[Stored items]
= = =

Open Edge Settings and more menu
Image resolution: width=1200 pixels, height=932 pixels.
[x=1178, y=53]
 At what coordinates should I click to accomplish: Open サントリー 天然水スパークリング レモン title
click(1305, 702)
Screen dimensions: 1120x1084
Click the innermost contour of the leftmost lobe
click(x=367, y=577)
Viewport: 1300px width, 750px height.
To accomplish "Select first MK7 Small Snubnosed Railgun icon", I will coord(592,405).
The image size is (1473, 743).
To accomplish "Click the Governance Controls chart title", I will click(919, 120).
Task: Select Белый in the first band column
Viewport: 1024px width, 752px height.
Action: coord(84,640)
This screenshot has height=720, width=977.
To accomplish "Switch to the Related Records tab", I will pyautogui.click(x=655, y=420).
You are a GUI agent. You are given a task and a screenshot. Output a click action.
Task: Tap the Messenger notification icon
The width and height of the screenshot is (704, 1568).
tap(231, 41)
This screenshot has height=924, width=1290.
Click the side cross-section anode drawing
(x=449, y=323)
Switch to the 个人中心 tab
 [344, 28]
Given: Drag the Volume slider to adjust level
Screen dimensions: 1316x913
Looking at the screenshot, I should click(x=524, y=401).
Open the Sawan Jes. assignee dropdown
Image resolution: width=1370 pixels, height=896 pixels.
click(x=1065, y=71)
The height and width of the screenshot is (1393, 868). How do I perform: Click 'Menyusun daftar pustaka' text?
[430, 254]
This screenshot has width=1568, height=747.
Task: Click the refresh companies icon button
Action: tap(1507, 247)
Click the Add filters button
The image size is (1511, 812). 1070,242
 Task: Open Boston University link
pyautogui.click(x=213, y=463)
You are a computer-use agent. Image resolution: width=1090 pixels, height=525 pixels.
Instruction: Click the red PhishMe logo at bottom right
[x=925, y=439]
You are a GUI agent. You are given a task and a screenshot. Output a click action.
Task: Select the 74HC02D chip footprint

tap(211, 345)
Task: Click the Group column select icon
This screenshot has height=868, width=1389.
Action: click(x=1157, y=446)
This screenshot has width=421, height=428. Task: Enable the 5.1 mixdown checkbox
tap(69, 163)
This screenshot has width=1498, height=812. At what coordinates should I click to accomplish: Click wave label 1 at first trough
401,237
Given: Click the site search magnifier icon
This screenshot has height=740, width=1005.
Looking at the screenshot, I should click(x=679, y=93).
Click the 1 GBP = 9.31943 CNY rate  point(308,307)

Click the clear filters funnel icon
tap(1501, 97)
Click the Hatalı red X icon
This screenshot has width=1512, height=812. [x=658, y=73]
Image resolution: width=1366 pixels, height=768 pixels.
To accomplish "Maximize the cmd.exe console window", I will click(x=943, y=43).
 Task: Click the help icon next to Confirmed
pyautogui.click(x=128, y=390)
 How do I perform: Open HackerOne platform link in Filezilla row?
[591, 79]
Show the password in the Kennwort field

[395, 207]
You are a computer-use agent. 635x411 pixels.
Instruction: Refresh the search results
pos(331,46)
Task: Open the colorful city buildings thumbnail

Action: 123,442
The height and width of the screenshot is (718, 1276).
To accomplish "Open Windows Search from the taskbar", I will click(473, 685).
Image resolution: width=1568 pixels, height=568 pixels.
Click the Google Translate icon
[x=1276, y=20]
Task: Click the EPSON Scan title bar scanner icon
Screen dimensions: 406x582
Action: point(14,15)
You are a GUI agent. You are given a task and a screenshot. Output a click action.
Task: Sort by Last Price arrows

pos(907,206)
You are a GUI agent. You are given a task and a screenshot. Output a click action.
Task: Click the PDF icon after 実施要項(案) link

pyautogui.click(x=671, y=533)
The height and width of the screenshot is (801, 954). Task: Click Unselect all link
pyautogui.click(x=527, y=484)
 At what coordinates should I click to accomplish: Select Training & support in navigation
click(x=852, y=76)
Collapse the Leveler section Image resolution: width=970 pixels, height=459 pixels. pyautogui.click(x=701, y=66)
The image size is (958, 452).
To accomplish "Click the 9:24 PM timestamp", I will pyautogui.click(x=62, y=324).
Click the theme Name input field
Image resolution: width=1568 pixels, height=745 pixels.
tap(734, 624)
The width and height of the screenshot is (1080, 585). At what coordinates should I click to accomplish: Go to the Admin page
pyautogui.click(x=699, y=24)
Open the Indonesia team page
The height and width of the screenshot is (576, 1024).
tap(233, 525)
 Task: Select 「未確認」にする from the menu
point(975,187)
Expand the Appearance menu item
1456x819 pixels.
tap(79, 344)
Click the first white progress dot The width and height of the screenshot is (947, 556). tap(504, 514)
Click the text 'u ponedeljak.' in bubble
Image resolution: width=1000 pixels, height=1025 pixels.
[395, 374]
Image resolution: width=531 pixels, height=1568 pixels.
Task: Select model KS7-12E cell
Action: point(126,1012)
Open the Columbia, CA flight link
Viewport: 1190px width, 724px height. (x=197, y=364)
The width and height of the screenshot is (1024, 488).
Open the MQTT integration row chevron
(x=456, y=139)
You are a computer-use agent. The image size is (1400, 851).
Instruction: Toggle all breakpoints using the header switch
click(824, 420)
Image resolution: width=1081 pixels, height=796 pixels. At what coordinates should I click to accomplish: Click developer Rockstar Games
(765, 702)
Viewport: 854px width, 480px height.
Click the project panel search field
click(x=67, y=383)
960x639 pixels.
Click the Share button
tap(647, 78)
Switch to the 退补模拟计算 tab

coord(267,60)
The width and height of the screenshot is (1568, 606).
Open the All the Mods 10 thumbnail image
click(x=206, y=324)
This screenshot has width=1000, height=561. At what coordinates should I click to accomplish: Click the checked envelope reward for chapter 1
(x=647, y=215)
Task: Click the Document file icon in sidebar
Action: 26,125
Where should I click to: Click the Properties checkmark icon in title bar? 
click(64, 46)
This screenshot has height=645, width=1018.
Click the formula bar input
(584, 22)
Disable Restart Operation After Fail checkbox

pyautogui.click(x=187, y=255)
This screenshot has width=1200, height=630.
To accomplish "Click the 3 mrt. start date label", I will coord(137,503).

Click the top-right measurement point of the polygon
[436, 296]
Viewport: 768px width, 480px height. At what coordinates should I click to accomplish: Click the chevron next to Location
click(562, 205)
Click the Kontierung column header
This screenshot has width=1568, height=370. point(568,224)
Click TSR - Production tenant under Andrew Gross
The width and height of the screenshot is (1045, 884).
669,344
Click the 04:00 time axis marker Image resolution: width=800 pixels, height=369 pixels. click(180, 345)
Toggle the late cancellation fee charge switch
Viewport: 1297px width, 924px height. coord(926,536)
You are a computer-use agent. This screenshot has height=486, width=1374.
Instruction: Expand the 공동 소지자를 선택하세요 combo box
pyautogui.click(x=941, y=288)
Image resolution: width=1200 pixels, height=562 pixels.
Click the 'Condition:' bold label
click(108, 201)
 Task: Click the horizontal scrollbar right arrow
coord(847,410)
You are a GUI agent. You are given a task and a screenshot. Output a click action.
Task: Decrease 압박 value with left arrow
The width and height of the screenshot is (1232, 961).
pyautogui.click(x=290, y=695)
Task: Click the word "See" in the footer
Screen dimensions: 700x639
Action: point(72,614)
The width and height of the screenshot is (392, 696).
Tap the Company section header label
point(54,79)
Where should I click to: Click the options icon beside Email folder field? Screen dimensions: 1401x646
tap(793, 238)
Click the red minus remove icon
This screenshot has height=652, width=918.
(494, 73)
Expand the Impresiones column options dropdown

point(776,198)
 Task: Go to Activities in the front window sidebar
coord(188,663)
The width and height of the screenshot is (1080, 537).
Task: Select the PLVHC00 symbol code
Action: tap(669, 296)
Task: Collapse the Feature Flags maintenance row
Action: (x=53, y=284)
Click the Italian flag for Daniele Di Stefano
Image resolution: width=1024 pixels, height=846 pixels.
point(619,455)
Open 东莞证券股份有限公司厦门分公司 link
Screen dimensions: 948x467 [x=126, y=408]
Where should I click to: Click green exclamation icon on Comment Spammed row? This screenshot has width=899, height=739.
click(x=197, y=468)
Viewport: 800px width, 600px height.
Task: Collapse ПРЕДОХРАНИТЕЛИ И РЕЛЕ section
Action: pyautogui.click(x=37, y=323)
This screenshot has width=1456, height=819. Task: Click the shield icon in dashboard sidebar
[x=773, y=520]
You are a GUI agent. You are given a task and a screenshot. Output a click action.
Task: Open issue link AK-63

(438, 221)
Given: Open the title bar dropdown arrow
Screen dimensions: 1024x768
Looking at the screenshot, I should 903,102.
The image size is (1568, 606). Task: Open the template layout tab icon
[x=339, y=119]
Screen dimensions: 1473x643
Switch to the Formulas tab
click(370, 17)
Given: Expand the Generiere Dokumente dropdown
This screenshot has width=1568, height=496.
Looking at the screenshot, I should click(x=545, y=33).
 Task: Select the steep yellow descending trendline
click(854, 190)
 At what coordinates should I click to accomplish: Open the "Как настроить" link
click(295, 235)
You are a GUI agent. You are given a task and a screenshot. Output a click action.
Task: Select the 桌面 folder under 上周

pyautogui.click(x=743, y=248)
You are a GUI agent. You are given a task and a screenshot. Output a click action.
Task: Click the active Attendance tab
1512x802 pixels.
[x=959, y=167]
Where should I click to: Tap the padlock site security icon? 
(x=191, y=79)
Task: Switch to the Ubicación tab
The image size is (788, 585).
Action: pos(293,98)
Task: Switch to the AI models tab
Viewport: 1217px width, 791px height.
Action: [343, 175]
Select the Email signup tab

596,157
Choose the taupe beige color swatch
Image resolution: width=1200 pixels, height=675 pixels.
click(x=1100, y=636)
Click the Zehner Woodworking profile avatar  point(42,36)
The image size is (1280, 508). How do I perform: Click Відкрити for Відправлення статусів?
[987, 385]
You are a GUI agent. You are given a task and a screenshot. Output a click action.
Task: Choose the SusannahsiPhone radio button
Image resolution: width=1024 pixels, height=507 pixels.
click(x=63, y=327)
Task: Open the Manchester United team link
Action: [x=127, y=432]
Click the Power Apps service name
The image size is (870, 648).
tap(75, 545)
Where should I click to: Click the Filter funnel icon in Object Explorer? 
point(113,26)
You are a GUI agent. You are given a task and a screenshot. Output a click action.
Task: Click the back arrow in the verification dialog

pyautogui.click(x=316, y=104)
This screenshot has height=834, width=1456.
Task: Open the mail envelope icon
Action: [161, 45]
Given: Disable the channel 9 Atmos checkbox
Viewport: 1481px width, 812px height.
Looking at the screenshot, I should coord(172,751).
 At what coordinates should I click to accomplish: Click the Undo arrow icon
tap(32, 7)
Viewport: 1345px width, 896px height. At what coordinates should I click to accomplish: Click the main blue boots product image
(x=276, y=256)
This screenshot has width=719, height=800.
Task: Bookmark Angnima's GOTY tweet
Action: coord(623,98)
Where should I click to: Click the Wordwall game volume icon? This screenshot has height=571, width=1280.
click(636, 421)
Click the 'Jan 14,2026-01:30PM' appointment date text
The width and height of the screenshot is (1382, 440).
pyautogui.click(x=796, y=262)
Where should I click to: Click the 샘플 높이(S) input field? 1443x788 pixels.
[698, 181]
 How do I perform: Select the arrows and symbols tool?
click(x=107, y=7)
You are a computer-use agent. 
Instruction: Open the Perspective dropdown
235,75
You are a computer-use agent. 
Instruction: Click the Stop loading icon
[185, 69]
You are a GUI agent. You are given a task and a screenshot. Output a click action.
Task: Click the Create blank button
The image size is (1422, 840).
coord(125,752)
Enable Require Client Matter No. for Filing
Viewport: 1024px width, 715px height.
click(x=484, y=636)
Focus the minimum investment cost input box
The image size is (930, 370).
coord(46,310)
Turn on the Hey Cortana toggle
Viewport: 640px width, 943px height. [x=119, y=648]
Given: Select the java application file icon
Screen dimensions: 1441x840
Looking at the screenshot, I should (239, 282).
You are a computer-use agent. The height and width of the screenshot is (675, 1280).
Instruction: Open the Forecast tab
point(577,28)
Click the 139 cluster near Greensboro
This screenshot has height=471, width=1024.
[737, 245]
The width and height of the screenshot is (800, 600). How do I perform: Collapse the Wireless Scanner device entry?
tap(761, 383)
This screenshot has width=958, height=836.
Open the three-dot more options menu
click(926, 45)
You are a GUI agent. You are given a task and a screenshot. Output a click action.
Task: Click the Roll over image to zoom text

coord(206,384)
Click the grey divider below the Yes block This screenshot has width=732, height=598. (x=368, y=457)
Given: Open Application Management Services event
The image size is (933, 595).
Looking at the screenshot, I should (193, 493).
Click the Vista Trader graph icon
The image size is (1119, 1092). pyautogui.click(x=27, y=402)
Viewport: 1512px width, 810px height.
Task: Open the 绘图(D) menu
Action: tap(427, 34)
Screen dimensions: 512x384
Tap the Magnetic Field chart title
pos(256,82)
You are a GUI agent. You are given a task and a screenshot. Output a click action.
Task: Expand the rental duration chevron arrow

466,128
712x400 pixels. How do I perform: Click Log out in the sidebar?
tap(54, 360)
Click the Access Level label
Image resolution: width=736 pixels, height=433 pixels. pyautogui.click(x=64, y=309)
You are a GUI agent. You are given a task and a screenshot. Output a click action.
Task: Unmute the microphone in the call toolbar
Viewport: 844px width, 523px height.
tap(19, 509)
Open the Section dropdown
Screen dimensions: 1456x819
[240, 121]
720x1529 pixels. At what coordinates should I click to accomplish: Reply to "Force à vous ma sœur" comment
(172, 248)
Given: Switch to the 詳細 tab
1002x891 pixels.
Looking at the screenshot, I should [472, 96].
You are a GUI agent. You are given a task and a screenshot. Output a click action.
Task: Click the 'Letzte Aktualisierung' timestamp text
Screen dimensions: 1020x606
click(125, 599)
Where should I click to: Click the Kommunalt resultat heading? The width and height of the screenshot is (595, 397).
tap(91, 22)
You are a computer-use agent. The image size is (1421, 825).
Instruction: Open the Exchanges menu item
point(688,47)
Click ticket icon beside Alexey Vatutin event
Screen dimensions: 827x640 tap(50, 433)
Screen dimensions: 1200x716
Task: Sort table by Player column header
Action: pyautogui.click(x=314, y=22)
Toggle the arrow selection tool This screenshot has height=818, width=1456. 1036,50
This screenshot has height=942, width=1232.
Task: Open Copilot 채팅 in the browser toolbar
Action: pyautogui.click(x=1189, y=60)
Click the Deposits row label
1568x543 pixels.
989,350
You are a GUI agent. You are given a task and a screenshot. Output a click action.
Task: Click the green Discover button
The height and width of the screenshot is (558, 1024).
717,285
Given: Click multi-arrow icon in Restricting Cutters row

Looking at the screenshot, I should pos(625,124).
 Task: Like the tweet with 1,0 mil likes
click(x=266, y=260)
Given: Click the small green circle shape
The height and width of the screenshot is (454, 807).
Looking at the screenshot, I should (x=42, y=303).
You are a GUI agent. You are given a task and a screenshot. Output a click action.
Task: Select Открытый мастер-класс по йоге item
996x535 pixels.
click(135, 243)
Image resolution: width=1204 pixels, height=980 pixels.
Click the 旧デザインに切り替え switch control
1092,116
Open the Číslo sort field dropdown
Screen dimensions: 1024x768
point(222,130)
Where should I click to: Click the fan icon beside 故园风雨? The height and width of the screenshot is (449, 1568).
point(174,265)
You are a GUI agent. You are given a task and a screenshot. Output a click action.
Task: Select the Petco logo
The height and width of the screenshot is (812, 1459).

= = =

◆ **PROBLEM DETAILS**: Could you retype exactly the lines above, starting at the line that contains "Click the first" and ending at the line that contains "You are a computer-use agent. The image size is (1400, 851).", and nothing more?

◆ **ANSWER SPACE**:
Click the first white progress dot The width and height of the screenshot is (947, 556). tap(504, 514)
Click the text 'u ponedeljak.' in bubble
Image resolution: width=1000 pixels, height=1025 pixels.
[395, 374]
Image resolution: width=531 pixels, height=1568 pixels.
Task: Select model KS7-12E cell
Action: point(126,1012)
Open the Columbia, CA flight link
Viewport: 1190px width, 724px height. (x=197, y=364)
The width and height of the screenshot is (1024, 488).
Open the MQTT integration row chevron
(x=456, y=139)
You are a computer-use agent. The image size is (1400, 851).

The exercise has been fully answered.